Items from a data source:
=== Section Start ===

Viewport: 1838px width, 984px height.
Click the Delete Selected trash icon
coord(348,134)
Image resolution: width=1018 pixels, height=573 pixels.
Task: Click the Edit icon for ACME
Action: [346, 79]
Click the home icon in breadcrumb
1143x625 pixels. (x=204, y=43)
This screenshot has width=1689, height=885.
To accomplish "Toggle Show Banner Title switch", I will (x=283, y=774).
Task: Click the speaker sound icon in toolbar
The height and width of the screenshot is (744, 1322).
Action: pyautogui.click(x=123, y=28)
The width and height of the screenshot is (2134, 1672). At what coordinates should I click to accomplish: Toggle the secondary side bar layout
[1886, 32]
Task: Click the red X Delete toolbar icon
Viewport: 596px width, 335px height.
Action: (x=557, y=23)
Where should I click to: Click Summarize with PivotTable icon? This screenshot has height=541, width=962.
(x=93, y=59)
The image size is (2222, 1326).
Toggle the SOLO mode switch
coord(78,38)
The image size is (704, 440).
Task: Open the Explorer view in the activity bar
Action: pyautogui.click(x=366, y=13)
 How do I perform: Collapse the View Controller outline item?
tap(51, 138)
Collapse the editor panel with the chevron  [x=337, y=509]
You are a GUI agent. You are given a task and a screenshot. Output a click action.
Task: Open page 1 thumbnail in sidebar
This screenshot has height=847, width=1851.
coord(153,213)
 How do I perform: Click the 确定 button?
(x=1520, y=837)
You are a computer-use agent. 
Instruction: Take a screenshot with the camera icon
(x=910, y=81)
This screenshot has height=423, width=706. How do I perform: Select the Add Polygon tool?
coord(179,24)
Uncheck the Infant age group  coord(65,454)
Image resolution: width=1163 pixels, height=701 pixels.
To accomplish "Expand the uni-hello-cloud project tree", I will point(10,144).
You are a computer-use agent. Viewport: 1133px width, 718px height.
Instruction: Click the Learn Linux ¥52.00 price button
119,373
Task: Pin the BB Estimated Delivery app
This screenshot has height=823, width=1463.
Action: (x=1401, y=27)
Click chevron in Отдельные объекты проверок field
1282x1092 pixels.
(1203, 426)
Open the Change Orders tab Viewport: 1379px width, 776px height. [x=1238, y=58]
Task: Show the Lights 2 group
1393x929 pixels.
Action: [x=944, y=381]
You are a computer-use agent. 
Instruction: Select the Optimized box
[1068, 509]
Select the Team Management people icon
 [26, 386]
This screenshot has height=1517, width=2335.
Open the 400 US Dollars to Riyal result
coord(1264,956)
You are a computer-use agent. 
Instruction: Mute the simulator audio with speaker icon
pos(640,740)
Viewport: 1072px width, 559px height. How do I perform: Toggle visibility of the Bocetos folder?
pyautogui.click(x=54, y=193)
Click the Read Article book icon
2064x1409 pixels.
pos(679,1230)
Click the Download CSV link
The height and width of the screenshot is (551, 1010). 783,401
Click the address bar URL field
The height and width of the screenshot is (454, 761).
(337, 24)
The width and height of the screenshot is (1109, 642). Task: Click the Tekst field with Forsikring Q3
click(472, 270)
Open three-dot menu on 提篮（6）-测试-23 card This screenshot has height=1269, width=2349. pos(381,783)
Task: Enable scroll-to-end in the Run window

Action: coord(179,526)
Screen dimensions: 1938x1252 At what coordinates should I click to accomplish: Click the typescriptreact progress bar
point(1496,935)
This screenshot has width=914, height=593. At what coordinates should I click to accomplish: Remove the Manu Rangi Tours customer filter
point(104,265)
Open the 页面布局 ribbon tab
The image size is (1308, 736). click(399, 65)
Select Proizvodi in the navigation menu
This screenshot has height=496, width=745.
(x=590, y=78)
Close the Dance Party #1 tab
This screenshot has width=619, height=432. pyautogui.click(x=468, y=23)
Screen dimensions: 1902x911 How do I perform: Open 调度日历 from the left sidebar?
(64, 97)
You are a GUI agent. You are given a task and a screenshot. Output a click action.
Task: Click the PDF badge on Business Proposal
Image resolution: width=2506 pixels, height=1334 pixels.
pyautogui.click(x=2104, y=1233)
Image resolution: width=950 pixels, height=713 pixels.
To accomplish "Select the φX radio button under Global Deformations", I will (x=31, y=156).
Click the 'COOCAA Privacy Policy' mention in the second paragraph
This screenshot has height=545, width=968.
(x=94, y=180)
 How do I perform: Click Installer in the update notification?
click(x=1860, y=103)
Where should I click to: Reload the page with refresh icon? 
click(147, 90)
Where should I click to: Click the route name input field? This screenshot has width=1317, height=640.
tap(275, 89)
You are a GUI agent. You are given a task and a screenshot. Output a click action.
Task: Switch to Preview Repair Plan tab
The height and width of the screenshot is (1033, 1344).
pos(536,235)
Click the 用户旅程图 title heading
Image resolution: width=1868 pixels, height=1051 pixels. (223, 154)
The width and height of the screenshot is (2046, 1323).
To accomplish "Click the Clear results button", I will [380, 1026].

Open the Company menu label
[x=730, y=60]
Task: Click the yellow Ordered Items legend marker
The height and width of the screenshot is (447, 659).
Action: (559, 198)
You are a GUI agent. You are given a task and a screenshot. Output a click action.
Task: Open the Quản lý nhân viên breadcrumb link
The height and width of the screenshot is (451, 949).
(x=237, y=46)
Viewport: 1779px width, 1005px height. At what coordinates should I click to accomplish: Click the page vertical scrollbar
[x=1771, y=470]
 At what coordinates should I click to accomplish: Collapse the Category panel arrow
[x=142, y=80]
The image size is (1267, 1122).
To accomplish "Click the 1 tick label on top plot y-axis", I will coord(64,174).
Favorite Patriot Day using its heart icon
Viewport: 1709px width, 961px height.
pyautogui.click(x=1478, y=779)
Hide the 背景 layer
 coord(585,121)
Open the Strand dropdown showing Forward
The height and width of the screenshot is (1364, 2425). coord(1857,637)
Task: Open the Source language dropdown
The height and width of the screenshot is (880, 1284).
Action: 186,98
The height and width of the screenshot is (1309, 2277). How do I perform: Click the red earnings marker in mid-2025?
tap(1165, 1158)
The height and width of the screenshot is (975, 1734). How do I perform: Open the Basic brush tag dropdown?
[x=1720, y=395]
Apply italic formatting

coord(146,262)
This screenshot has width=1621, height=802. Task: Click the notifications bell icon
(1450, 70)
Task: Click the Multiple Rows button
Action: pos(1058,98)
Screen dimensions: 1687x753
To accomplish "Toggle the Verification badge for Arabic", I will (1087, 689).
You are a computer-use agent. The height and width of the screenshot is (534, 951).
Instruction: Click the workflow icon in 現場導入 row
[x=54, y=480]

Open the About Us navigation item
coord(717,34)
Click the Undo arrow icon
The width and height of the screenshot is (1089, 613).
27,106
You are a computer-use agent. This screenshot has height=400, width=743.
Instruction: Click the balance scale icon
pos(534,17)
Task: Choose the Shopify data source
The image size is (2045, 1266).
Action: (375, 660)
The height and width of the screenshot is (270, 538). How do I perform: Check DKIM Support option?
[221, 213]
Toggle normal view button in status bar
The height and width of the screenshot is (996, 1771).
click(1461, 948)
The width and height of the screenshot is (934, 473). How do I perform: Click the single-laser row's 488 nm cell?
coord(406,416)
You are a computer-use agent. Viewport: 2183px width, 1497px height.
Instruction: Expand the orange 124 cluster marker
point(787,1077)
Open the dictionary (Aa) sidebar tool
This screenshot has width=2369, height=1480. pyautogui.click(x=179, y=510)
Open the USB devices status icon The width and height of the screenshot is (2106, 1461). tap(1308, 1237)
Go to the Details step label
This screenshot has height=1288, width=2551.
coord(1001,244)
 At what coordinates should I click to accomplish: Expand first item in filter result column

=== Section End ===

- _Work item_
Within the entries above, find each line where "computer" appears; copy every one.

- _Worked solution_
You are a computer-use agent. 
You are a computer-use agent. Viewport: 1133px width, 718px height.
You are a computer-use agent. 
You are a computer-use agent. 
You are a computer-use agent. The height and width of the screenshot is (534, 951).
You are a computer-use agent. This screenshot has height=400, width=743.
You are a computer-use agent. Viewport: 2183px width, 1497px height.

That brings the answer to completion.